[ABOUT THIS TASK]:
Search the records for the word "chart". Copy every line where it appears.

++++

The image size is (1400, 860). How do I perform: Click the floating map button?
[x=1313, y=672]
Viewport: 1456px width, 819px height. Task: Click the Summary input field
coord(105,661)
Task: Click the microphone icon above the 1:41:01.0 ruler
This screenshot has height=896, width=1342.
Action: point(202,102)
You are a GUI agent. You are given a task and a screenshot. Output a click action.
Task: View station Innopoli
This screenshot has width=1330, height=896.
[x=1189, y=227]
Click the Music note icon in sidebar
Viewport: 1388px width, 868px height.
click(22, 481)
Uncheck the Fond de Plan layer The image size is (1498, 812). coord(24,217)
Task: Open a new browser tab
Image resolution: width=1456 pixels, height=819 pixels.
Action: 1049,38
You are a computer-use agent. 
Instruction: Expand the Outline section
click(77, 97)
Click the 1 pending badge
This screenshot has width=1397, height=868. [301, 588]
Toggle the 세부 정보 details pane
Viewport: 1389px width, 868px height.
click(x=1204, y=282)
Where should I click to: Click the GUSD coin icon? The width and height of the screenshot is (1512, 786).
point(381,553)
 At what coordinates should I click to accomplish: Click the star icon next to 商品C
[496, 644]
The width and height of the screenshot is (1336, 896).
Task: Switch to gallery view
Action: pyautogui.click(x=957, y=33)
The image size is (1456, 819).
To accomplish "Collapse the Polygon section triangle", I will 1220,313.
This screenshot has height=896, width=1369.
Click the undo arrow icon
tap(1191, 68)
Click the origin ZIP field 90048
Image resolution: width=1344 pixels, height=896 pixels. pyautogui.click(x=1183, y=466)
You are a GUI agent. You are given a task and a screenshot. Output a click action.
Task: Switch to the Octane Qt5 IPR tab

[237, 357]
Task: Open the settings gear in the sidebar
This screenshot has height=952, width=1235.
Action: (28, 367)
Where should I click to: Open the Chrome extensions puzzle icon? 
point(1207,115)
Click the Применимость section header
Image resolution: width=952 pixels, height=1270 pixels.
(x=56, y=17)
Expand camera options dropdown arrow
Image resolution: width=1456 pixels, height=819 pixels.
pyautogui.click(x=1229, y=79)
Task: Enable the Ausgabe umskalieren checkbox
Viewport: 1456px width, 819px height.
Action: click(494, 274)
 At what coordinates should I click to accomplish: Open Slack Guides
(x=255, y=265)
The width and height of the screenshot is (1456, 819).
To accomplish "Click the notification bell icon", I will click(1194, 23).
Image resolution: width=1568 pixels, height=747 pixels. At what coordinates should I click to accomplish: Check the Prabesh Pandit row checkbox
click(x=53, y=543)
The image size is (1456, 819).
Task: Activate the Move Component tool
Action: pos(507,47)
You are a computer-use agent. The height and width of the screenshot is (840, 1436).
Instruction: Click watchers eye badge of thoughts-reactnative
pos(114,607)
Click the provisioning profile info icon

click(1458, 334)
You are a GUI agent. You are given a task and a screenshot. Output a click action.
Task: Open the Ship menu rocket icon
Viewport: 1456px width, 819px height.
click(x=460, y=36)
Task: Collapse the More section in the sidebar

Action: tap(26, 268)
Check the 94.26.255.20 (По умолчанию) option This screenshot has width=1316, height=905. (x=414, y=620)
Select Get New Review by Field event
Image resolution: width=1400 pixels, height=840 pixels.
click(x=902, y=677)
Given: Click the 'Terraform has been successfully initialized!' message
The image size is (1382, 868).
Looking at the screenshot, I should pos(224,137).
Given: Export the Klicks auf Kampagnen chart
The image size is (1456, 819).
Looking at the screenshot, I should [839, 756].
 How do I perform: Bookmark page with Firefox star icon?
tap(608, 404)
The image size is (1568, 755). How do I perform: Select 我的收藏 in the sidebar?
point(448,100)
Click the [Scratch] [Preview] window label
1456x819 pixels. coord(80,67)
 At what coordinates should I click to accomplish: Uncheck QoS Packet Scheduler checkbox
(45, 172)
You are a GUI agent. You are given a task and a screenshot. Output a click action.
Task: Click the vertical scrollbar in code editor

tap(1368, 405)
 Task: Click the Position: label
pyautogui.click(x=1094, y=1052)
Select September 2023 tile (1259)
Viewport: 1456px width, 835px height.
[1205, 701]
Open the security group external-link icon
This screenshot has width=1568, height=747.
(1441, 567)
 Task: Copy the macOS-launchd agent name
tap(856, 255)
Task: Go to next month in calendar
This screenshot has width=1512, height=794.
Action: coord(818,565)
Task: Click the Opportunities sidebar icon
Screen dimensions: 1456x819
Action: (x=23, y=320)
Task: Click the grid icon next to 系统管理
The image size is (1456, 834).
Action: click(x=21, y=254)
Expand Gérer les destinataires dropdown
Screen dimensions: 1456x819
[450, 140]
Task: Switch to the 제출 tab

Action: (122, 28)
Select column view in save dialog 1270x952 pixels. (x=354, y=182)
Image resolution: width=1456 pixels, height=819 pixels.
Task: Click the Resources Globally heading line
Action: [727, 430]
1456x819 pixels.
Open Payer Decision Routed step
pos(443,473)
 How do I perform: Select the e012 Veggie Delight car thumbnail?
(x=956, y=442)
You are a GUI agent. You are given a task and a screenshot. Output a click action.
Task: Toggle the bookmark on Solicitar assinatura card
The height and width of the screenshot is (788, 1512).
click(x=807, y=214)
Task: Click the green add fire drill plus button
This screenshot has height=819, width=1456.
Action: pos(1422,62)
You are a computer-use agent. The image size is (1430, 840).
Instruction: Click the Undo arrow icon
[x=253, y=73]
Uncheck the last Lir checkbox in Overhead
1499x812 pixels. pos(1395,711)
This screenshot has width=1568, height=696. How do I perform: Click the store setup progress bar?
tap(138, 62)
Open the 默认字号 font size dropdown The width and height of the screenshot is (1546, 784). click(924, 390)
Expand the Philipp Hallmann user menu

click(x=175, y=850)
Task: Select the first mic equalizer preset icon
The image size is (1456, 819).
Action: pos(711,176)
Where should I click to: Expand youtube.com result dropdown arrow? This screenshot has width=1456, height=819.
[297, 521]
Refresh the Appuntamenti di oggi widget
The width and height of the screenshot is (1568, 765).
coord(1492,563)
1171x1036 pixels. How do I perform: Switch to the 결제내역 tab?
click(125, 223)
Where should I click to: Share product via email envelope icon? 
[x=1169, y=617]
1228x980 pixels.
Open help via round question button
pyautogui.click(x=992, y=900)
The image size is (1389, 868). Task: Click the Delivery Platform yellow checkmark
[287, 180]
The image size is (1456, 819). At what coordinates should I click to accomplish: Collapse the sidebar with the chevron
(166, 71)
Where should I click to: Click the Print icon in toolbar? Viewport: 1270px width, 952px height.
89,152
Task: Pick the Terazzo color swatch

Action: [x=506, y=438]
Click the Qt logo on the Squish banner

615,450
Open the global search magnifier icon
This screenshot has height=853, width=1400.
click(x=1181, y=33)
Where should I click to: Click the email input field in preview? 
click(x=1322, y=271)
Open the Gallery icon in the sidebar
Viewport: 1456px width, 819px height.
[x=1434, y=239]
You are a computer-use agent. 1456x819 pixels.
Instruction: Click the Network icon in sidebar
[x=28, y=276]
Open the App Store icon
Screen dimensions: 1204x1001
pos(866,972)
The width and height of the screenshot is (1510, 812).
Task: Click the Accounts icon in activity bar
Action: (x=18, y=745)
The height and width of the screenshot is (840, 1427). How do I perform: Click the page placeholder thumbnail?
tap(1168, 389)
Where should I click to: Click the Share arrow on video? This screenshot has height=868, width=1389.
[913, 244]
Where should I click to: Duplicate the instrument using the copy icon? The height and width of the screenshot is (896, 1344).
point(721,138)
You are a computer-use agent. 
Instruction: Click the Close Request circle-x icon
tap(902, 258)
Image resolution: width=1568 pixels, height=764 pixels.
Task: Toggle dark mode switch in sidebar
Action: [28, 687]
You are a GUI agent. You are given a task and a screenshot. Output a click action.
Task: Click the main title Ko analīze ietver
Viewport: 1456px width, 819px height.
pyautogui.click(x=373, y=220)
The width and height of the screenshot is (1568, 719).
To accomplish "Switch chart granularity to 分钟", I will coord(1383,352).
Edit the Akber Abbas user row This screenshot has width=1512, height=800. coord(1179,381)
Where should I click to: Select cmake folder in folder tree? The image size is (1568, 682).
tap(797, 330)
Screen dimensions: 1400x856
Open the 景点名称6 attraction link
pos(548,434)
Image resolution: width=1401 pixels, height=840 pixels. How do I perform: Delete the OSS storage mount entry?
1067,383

++++

[EXERCISE RESPONSE]:
Given: Export the Klicks auf Kampagnen chart
To accomplish "Switch chart granularity to 分钟", I will coord(1383,352).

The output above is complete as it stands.